Panama makes US top 10 corruption list

 
1,401Views 6Comments Posted 18/01/2016

PANAMA has received the  dubious distinction of appearing on the  top 10  International Corruption list produced monthly by U.S. law firm Morrison & Foerster .

The firm keeps a close watch on investigations, enforcement actions, prosecutions and even sentencings worldwide in major cases involving bribery, money laundering and corruption, including violations of the US Foreign Corrupt Practices Act.

MoFo’s staff  includes two former senior managers from the Justice Department’s FCPA Unit,.  Charles Duross and James Koukios.

Duross served as head of the FCPA group, in charge of enforcement matters in the US and internationally. Under his watch, the unit resolved more than 40 corporate cases and secured convictions of more than two dozen executives and money launderers.. Koukios was senior deputy chief of the FCPA unit.
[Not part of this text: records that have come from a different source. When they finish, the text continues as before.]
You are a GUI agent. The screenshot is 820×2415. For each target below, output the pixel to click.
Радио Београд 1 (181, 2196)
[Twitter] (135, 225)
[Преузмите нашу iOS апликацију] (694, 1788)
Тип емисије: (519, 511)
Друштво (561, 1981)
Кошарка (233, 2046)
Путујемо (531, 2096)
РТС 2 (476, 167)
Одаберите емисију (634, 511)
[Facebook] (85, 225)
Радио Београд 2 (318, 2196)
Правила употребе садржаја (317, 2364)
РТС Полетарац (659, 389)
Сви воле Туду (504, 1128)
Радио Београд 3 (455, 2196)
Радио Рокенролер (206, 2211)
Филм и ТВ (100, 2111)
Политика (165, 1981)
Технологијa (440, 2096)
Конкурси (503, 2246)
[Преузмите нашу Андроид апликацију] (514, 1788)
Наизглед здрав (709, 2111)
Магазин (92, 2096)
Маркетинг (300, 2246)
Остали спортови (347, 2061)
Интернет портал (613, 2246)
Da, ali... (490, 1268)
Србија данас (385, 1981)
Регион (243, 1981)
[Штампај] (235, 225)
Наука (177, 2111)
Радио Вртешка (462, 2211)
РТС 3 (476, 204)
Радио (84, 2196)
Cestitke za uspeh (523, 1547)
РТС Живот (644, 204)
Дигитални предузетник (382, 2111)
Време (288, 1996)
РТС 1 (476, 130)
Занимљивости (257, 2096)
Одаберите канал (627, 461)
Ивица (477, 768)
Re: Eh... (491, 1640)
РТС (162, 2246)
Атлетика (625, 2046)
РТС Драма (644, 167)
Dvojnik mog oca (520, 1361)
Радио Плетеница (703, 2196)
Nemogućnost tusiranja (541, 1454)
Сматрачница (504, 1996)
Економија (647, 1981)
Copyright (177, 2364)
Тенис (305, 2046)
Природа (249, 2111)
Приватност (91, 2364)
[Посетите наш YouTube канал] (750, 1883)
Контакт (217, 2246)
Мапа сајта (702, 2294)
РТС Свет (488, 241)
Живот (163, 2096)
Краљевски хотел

Their latest Top 10 list includes four matters in Latin America, a region that Duross and Koukios argue has become the most dominant source of international corruption probes. Their list includes  investigations coming out of Venezuela, Panama and Brazil. The pair also highlight the recent unsealing of indictments in the ongoing FIFA corruption investigation in Europe, as well as new lawsuits filed, the release of a DOJ Monitor Report, a new case in the UK brought by Serious Fraud Office, the sentencing of a Russian official in Maryland, and the very rare detention and forced resignation of a top Chinese Communist Party official

Panama’s listing in the “Dirty 10” for December 2015 reads:

  1. Defendant in Panamanian Bribery Scheme Sentenced in San Francisco. Continuing the theme of individual FCPA prosecutions, on December 16, 2015, Vicente Garcia, a former Latin American sales director for a U.S. subsidiary of German software company SAP A.G., was sentenced to 22 months’ imprisonment following his guilty plea to an FCPA conspiracy charge in August 2015. In pleading guilty, Garcia admitted that he had participated in a scheme to bribe Panamanian officials to secure government technology contracts from 2009 to 2013. Although the charging document, per DOJ policy, anonymized the names of the allegedly bribed officials, both Garcia and Northern District of California Judge Charles R. Breyer reportedly identified former Panamanian president Ricardo Martinelli as one of the bribe recipients during Garcia’s sentencing. Martinelli reportedly denied the allegations.